What to work on: Only the lines from the top of the records below through the line containing "And 66 Years Ago (99, 449)" should be printed, exactly and without pictures.

Records to process:
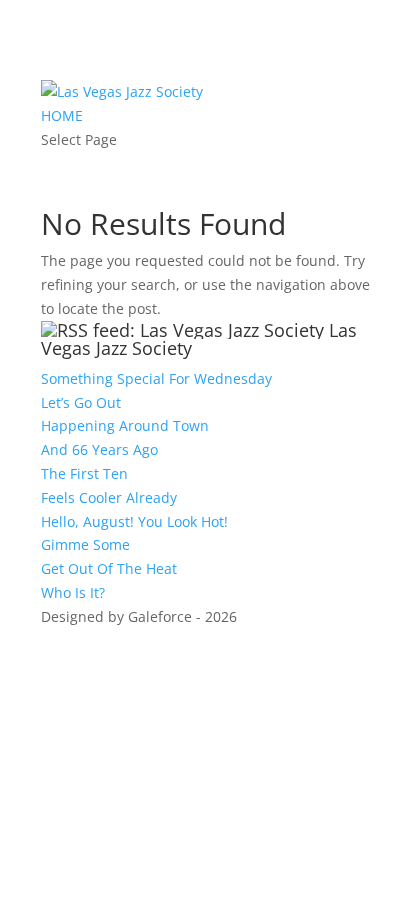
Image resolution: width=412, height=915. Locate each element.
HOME (62, 115)
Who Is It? (73, 592)
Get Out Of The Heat (109, 568)
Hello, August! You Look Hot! (134, 521)
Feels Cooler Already (109, 497)
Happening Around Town (125, 425)
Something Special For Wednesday (156, 378)
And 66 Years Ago (99, 449)
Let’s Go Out (81, 402)
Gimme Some (85, 544)
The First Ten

Answer to the problem:
Image resolution: width=412, height=915. Locate each element.
HOME (62, 115)
Who Is It? (73, 592)
Get Out Of The Heat (109, 568)
Hello, August! You Look Hot! (134, 521)
Feels Cooler Already (109, 497)
Happening Around Town (125, 425)
Something Special For Wednesday (156, 378)
And 66 Years Ago (99, 449)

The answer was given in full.